What the paper said is that even though individuals know that a data series is random, if they are given two correct forecasts of that random data (by definition this must be just coincidence) they will believe the forecaster for the next prediction – even though the series is random so logically forecasting cannot be possible.

And, therefore, he and another commentator assert that my understanding of the paper by Powdthavee & Riyanto is mistaken. That is an error of fact.
That conclusion of the paper by Powdthavee & Riyanto is not directly relevant to discussion of the immediate adoption of the ‘hockey stick’ because the ‘hockey stick’ was adopted (by the IPCC and others) when there was only one datum: i.e. the MBH ‘hockey stick’ itself).
However, that conclusion (of Powdthavee & Riyanto) confirms the truism that people want to believe information which they can use to their personal advantage.
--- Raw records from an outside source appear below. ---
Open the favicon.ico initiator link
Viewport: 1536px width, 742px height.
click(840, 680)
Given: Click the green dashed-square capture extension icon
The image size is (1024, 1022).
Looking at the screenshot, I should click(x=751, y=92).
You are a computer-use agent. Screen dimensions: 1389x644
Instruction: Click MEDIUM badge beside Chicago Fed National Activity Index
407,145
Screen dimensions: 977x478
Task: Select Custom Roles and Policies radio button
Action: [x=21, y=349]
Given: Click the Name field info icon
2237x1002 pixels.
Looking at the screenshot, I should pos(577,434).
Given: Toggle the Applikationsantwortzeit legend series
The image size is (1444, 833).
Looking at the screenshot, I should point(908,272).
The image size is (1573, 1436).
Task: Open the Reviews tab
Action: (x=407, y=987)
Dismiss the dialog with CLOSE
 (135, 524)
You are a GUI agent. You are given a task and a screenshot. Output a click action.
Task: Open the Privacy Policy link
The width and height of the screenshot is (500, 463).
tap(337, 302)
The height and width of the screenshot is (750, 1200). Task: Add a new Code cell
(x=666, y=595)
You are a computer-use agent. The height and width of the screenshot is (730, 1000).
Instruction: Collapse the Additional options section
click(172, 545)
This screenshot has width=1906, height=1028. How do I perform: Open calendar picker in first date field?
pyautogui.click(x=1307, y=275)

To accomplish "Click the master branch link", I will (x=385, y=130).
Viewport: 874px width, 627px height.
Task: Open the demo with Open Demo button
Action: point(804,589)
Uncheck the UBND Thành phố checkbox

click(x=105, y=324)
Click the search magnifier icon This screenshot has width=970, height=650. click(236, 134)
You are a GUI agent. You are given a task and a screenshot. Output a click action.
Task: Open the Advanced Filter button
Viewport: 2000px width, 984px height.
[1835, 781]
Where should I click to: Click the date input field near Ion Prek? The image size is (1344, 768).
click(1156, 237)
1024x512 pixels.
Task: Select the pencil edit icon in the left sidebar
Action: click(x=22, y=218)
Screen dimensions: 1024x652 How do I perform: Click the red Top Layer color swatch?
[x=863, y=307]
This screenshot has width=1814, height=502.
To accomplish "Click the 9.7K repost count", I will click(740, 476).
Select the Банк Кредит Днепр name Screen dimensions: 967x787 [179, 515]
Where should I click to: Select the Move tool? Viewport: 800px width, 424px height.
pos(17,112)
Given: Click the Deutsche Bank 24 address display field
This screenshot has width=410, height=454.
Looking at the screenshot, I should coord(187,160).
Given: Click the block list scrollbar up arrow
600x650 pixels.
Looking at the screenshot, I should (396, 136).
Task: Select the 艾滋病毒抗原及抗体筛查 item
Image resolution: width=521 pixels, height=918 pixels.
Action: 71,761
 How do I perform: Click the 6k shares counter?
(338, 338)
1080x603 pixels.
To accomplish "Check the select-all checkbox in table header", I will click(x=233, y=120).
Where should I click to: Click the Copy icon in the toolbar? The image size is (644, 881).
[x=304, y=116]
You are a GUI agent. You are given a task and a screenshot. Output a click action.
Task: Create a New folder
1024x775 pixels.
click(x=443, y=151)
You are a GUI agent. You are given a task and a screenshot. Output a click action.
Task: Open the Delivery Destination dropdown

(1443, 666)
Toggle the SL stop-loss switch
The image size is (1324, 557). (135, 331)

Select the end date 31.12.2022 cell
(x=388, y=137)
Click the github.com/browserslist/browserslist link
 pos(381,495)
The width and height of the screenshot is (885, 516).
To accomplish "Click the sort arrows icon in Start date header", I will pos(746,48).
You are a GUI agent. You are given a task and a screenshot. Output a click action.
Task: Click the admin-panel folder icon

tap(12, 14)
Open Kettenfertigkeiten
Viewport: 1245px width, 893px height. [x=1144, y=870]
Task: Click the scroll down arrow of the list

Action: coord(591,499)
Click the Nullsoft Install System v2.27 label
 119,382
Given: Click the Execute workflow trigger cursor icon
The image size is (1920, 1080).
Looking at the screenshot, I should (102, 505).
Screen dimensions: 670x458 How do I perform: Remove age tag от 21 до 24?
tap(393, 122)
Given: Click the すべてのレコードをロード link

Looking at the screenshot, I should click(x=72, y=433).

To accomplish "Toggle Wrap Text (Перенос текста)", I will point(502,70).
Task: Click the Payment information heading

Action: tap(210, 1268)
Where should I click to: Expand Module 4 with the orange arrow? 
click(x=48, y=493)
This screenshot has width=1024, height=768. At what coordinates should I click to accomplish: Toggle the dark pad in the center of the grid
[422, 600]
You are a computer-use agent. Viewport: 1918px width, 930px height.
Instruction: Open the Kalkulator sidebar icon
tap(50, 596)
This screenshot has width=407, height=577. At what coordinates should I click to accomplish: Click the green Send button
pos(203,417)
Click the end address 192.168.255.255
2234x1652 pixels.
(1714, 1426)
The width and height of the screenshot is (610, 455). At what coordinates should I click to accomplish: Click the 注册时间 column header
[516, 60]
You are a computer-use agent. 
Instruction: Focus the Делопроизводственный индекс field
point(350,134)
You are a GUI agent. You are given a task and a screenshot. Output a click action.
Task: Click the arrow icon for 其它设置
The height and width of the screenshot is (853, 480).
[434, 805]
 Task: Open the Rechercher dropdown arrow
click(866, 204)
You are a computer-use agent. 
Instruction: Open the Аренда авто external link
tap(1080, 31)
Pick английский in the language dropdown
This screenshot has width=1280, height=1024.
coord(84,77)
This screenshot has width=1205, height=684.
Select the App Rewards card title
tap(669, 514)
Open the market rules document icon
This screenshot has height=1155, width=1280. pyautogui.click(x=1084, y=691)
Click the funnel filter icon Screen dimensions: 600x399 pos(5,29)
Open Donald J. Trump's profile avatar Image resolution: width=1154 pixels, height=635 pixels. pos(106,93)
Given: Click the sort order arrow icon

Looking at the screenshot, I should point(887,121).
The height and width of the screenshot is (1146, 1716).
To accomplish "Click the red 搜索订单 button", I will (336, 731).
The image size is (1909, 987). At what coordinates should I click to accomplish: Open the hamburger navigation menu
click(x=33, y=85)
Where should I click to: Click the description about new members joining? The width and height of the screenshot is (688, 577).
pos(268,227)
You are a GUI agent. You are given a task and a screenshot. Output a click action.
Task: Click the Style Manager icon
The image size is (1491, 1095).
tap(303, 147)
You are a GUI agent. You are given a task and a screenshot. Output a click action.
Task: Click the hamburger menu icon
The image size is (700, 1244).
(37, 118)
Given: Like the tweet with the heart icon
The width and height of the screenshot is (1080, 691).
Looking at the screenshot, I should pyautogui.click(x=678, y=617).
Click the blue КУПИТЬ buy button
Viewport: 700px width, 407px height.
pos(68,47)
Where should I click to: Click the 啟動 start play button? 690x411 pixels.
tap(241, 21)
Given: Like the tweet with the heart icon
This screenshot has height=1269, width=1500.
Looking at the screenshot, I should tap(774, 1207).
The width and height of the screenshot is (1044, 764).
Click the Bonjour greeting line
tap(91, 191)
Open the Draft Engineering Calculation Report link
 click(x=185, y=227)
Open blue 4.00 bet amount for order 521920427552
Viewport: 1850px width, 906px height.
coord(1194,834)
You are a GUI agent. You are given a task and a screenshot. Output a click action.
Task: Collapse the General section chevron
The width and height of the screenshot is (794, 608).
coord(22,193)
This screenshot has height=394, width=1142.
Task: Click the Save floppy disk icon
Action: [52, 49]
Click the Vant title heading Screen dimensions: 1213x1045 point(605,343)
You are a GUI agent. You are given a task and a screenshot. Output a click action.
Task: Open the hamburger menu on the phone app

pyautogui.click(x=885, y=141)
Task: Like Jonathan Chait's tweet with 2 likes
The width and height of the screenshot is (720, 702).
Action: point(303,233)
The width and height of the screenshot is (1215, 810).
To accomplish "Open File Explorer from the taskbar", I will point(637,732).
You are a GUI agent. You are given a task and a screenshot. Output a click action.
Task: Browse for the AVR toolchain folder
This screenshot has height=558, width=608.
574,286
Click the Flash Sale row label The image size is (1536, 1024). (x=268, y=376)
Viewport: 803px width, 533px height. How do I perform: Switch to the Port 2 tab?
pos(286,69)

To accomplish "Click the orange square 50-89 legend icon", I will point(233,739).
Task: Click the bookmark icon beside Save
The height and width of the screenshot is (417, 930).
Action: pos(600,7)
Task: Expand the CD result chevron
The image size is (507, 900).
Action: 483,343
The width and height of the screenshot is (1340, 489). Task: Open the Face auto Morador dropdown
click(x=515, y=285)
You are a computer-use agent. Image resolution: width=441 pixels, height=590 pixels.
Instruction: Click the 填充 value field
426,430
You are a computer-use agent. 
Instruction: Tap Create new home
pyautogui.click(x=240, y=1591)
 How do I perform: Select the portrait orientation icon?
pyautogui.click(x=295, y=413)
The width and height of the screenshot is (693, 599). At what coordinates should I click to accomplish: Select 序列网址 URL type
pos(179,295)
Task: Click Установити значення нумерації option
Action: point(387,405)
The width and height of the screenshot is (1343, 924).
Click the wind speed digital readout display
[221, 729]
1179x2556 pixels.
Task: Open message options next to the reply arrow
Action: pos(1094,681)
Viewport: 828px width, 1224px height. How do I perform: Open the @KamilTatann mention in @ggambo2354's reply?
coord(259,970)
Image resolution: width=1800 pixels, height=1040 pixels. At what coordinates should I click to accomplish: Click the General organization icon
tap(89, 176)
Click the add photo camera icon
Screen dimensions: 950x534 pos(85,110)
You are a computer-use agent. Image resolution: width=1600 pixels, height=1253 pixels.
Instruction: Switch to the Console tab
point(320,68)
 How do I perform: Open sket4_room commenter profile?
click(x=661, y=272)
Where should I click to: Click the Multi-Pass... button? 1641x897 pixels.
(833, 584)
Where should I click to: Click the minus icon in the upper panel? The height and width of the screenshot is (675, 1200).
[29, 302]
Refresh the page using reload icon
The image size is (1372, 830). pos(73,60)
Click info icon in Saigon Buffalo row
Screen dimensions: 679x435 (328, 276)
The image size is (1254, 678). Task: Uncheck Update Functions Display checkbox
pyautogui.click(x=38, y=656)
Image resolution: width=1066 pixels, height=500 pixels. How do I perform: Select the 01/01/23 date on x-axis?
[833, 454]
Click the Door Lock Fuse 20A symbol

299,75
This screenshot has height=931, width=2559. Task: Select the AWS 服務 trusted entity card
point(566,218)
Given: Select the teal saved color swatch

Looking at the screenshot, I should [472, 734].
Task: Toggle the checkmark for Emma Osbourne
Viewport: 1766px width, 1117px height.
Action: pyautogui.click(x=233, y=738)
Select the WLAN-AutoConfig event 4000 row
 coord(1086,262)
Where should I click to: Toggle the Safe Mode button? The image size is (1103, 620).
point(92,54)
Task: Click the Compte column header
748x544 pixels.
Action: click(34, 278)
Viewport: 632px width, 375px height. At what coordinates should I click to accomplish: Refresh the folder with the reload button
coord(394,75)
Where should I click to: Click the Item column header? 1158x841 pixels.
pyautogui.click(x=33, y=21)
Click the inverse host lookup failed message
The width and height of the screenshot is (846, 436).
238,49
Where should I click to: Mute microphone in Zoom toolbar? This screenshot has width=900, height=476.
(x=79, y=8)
And if the paper by Powdthavee & Riyanto is not confirming that truism then it has no relevance to the ‘hockey stick’ debate.
As an addendum intended to shut-down possible mischievous responses to my presenting this post, I add the following.
Several people (whose opinions I respect) have said I have been in error in this thread when I (twice) tried to explain why I think having this thread on WUWT is a mistake. They may be right because I often make mistakes. But the claim that I made a

leap to an incorrect conclusion [that] shows interesting confirmation bias

is clearly not true and I suspect it is mischievous.
Richard

James Ard
May 28, 2012 2:33 pm

Thanks to Anthony for giving us this holiday post. I am a little too jaded to believe the people who foisted this scheme on us were fooled by a lucky streak. This was a conscience effort to bilk taxpayers and everyone involved knew it all along.

richardscourtney
May 28, 2012 2:54 pm

Anthony:
Thankyou. And I apologise that I spoiled your day: it was not my intention.
I genuinely hope you had a good time with your family.
Richard

May 28, 2012 2:54 pm

Dennis Nikols
“I will say, knowing full well I will receive the wrath of the believers, all religions are little more then charlatanism…”
Not wrath but just a hint that this statement lacks logic. ‘Because all my previous girlfriends ended up with someone else, therfore my wife is going out with someone else.’
There is such a thing as trust, however cynically exploited by many.

Selgovae
May 28, 2012 3:08 pm

richard verney, above, appropriately quoted the line, “Still a man hears what he wants to hear and disregards the rest”. I think we all recognize this weakness. I’m sure I have it. But I think this line from a poem by Edwin Morgan that I learned at school teaches us more: “Deplore what is to be deplored, and then find out the rest.” In other word, finding faults is easy.